The switchbacks were endless. This was a decent representative of most of them. They got steeper and tighter to the point that my friend riding the ATV couldn't stop and take pictures anymore or he couldn't get going again so I don't have any pictures of the worst ones.

Keep in mind that the 2 tracks you see are about 2' apart, this is an ATV trail, those aren't vehicle tracks.

This is where I turned around the first day. I don't think I'm a very good dirt bike rider yet, but I'm stubborn so after a short pit stop we decided to push on.

Looking back on the trail from the pit stop.

After a week of ownership I think I made the right choice between the KLR650 and the DR650. I am tall (6'2") but only have a 32" inseam so I can flat foot the DR pretty easily on flat ground, but on a trail it is a different story. Being a novice off road rider, I think the KLR being taller and heavier would have had it ending up on the ground a few times, the DR came close to being on the ground a few times, but because it was lower and lighter I was able to keep it from falling over.
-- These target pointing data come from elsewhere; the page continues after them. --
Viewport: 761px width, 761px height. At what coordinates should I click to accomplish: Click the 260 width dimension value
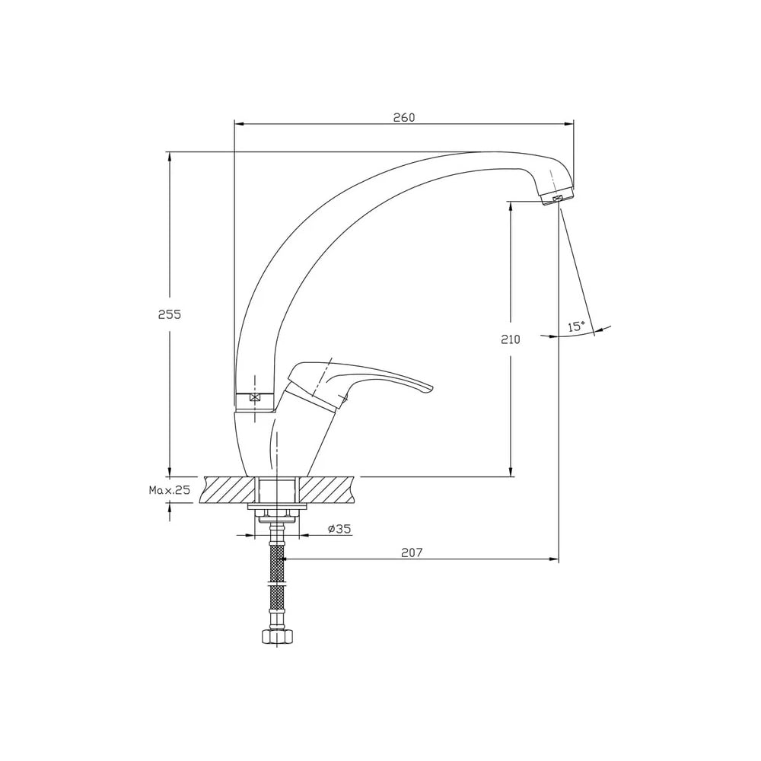404,117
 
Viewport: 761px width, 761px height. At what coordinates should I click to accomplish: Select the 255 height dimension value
170,314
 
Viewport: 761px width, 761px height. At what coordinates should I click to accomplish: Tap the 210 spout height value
510,339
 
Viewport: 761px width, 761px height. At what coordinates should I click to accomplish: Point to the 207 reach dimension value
412,552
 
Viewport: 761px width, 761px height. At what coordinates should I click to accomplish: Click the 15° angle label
576,326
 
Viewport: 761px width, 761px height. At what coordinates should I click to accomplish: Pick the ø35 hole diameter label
339,529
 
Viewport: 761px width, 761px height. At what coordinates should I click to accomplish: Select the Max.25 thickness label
170,490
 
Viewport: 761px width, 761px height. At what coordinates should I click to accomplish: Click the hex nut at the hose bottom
277,636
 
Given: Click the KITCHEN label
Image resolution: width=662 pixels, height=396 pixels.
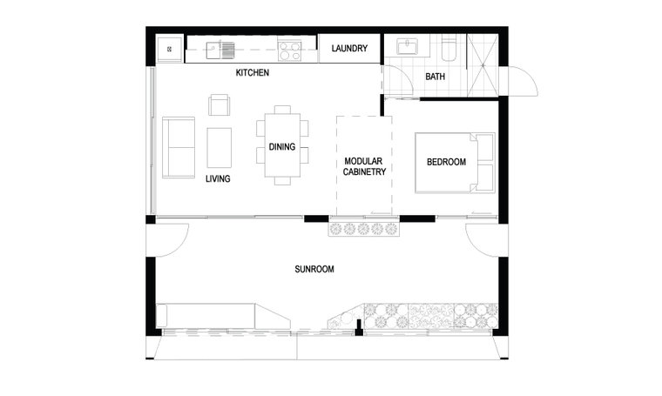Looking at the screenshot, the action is (x=252, y=72).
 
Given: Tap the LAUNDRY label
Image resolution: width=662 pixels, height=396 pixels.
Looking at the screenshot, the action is (x=349, y=49).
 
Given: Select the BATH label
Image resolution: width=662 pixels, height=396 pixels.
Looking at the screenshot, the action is (x=435, y=77).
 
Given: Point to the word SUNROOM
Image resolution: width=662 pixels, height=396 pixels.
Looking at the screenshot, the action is (x=314, y=269).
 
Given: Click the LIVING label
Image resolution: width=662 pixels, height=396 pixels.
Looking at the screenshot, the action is (x=218, y=178).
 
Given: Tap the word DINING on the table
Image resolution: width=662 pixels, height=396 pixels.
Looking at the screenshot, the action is (x=282, y=147).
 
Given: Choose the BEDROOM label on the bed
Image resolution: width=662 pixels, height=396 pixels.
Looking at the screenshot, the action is (x=446, y=162).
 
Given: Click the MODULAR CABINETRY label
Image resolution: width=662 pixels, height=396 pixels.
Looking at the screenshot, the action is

Here's a picture of me crossing a little stream on the bike.

More pictures of the trail. These rocks were very challenging to me going up and even more so going down.

This was the first destination. A small lake at just over 9,200 feet elevation. Where were were staying about 10 miles down the road was at 5,600 feet.

I think this is my favorite picture of the ride.

And a closeup with my ugly mug in it.

We were making good time and my confidence was building so we decided to make a run to the top. There were some no tresspassing signs that I hadn't remembered from the past, but they were off the trail and I decided that meant we could stay on the trail but just not to leave it.

The trail to the top is much steeper and rockier than the ride to the small lake. We didn't get any pictures on that part of the ride. At several points I was spinning the rear tire (I still have the stock trail wings on there for now) with both feet down on the ground helping to push the bike up the hill. Coming back down was even more difficult, the large rocks didn't help much while you are creeping down to a steep tight and loose switchback under heavy braking. They would just stop the front wheel in it's tracks and then I would have to catch the bike and get it over the rock and on down the trail. I talked to a couple experienced riders who have been to the top and they both said it was a very difficult trail for them as well. The margin of error if you got out of control going down is very slim.

Here's a picture from the top looking back on the switchbacks that we came up. At the very top left of the picture you can see the trail that I took a picture of looking back from where we stopped for our pit stop coming up.

Here's one with the bike in the picture. Yes that is snow and yes it was August 1st when we were there.

A couple more pictures to end on from the top. My GPS read 9,993 ft where I had the bike parked. Not that high compared to some spots in Colorado, but since we started at 5,600 feet less than 10 miles away we did some serious climbing to get there.

I was happy to get the bike up and back down without dropping it. Probably not the wisest choice of trails for only having owned the bike for just over a week at the time but it worked out. It was much more difficult than I thought it would be compared to having ridden the same trail on an ATV in the past. Not sure if I will get better and this will change or if it will always be more challenging on the bike than on an ATV. It will probably be a while before I get to ride a trail anywhere close to as challenging as this one was (most likely until next year when I go back to Montana).

I did ride the DR on pavement for the first time and it rode pretty well I thought. I do think I am going to buy a full face street helmet to wear on longer rides where I won't be doing any serious off road action though, the off road helmet was really noisy and that little visor thing can sure catch some wind at 90.

Well that's the end of my first report. I had a great time and thought I would share my first real ride.